Centuries ago, populations in the Middle East eagerly waited for the return of a welcomed, loud guest throughout the month of Ramadan.
During the quiet hours after midnight, the dark alleyways of the streets would have a single silhouette roaming around, accompanied with the sound of drum beats.
One beat, followed by another, followed by a chant saying, “Wake up sleeper to worship the creator,” to wake the residents of the streets up.
With time, the loud drummer became known as the Msaharati, derived from the name of the meal consumed by Muslims, known as the suhoor.
He would be the predecessor of the modern day alarm clock, succeeding in waking people for their pre-fast meals before the break of dawn.
With the advent of technology, the Msaharati was gradually buried in time, almost becoming an ancient artefact and a story grandparents would narrate to their grandchildren.
The tradition does remain alive however in various parts of the region, as well as Turkey. In Qatar, the Msaharati returns for Ramadan events and gatherings to remind people of the time-old tradition, such as in the Old Doha Port.
Origins of the Msaharati
While the origins of the Msaharati remain vague, most narratives in the region agree that it dates back to the time of the Prophet Muhammad.
The first Msaharati in Islam is believed to be Bilal ibn Rabah, the first muezzin, or person who performs the call to prayer. Bilal was known as the prophet’s muezzin and the first slave to convert to Islam, and who became liberated through his conversion.
Based on a common narrative, Prophet Muhammad suggested to the Bilal the idea of waking people up for suhoor.
The prophet’s muezzin then used his voice to wake the people of Madinah up before the time of the pre-dawn call to prayer, or Athan al Fajr.

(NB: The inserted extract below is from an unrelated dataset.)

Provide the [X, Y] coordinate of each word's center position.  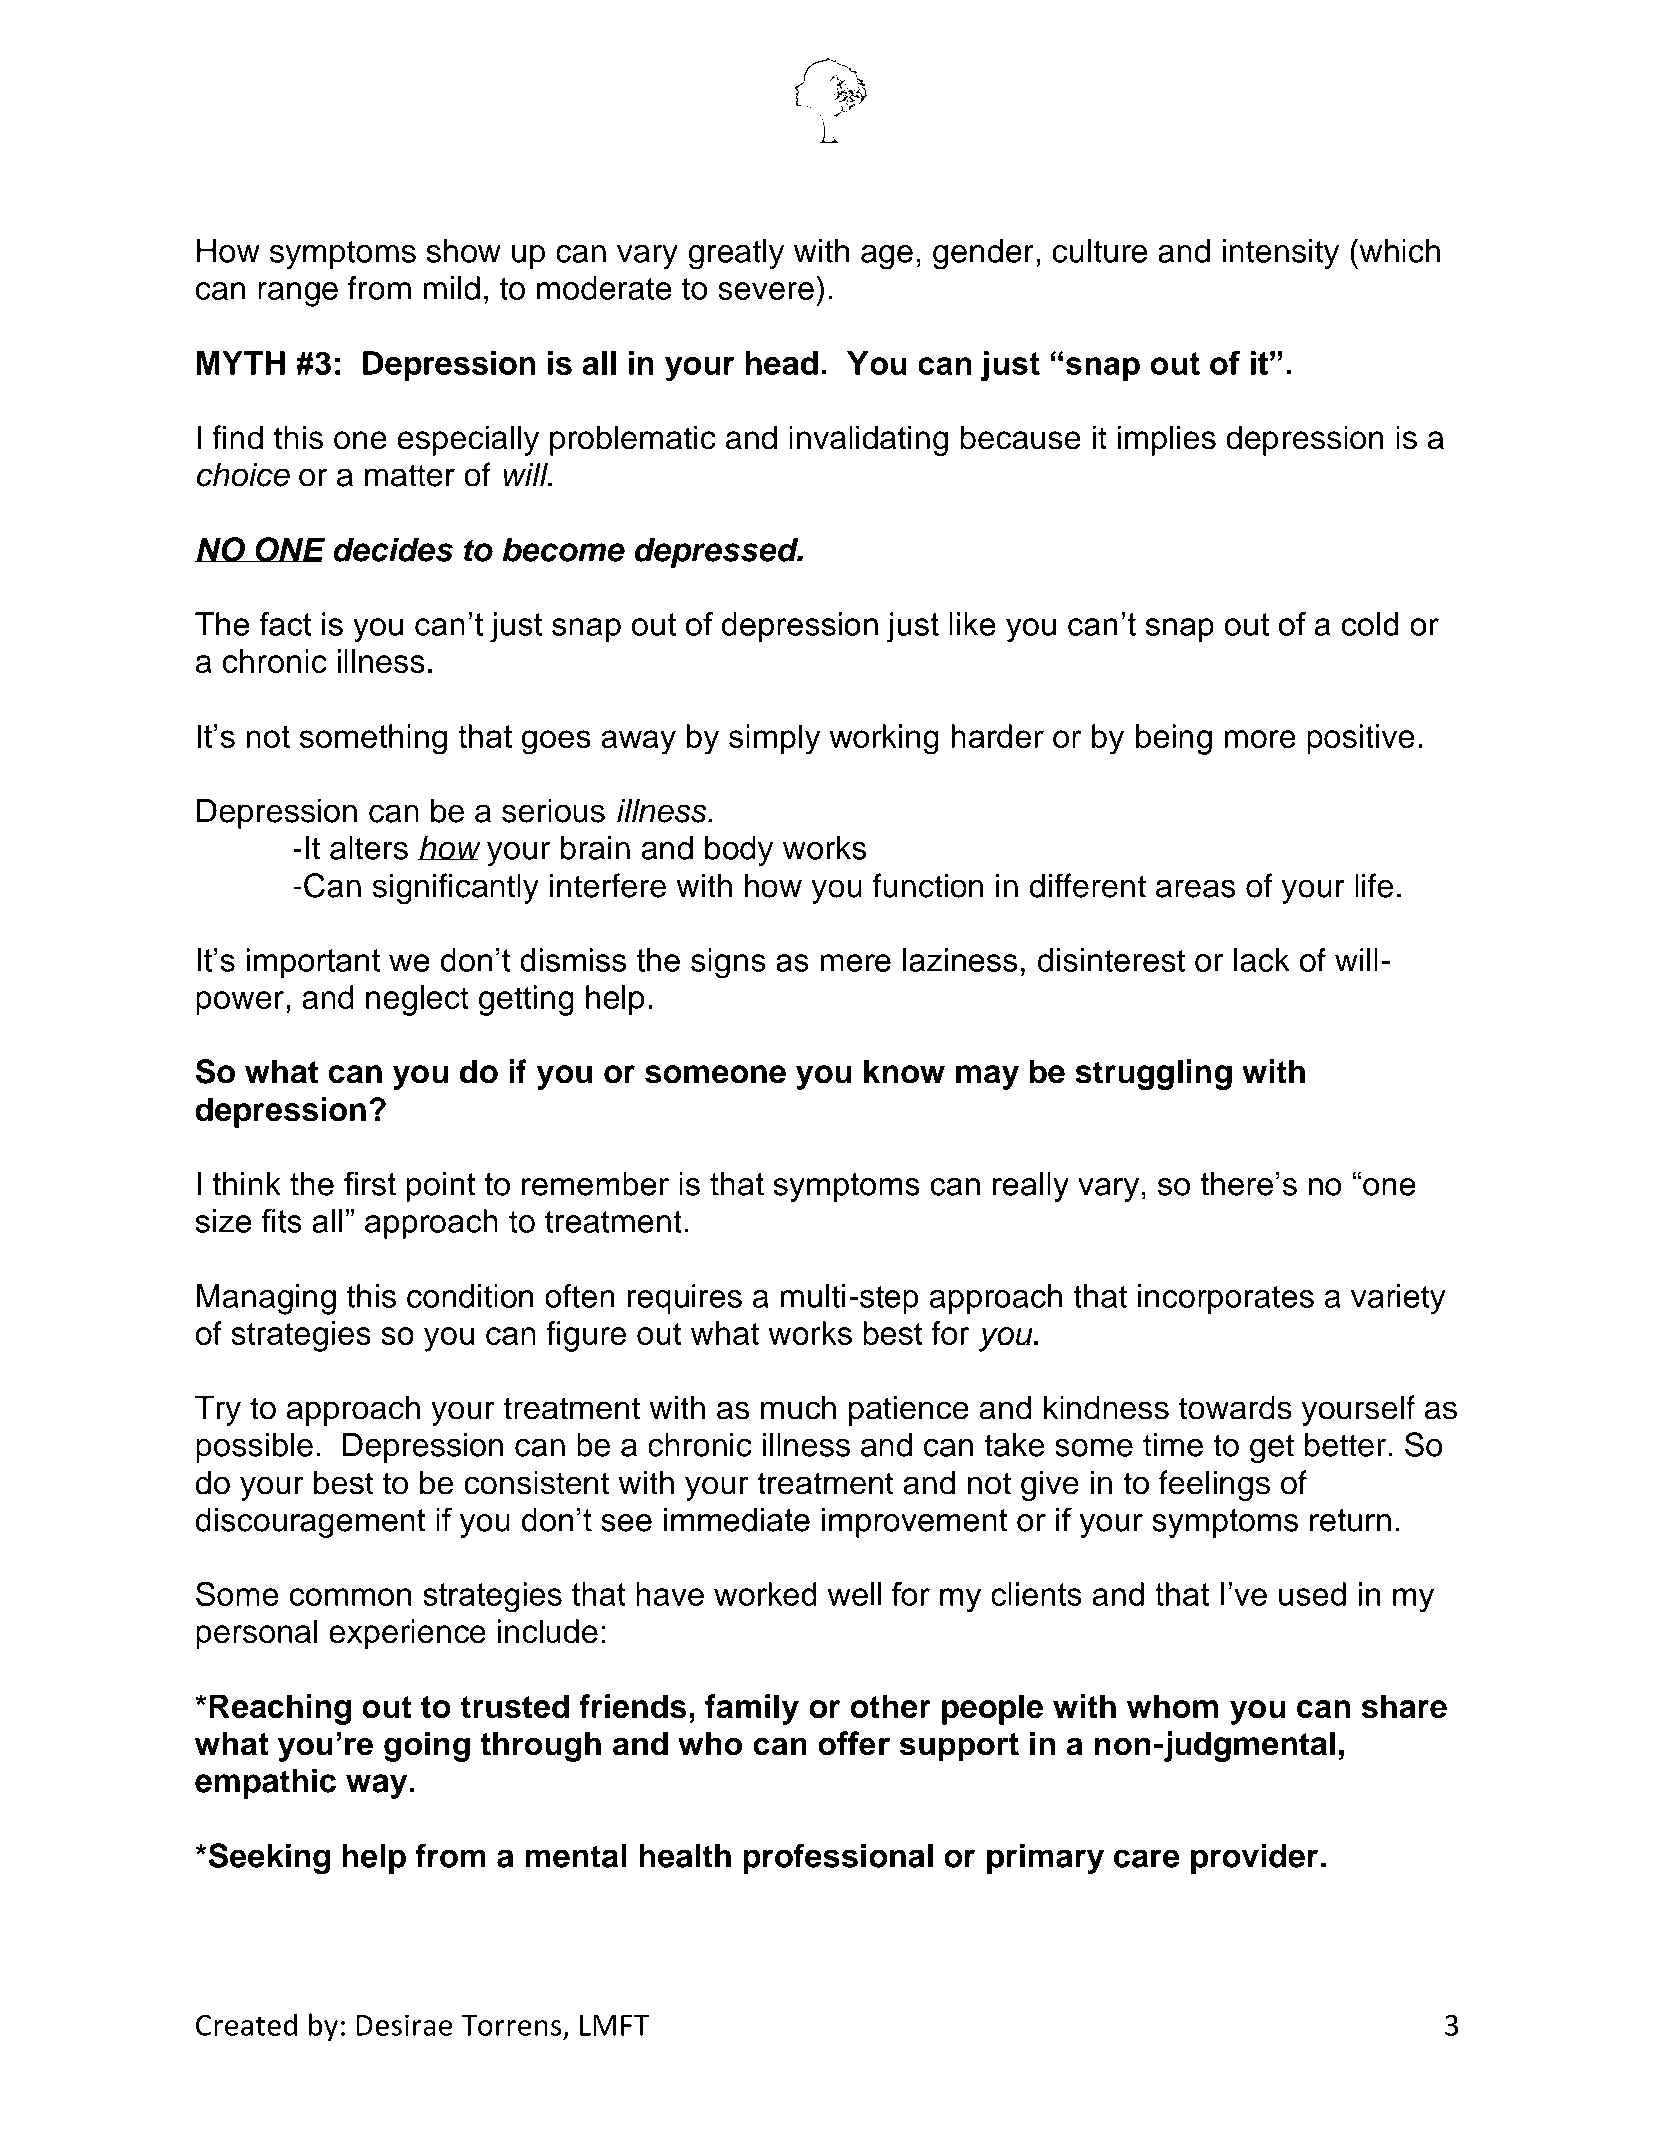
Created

With time, the tradition was inherited by each country in the region, with Egypt believed to be the first country to incorporate the drums in the call for suhoor as far back as 853 AD.
At the time, Egypt’s Abbasid ruler Isaac bin Uqba was keen on waking people up for suhoor and roamed the streets of Cairo himself. He would then walk to Amr Ibn al-Aas Mosque and repeat the Hadith of the Prophet Muhammed: “Servants of God, eat the pre-dawn meal, for there is blessing in the pre-dawn meal.”
After witnessing the Egyptian ruler perform the Msaharati’s duties, it became widely accepted in the region.
The profession further became solidified in the region after the reign of Sultan Baybars of Egypt who hired young religious scholars to knock on the doors of worshippers, waking them up for suhoor.
More than half a century later, an entire syndicate of Msaharati’s was formed.
Other countries, including Yemen and Morocco switched the drums with knocking on people’s doors as people of the Levant sang anasheed – or religious songs – related to Ramadan.
To get young ones into the Ramadan spirit, the Msaharati would also call on the names of children as he woke them up, as some would refuse to sleep anxiously waiting for his return every morning. By the end of Ramadan, children would rush to give the Msaharati sweets to celebrate Eid al-Fitr.
Today, windows no longer children waiting behind them for the Msaharati, the streets remain silent before the break of dawn as alarm clocks occupy the night stands.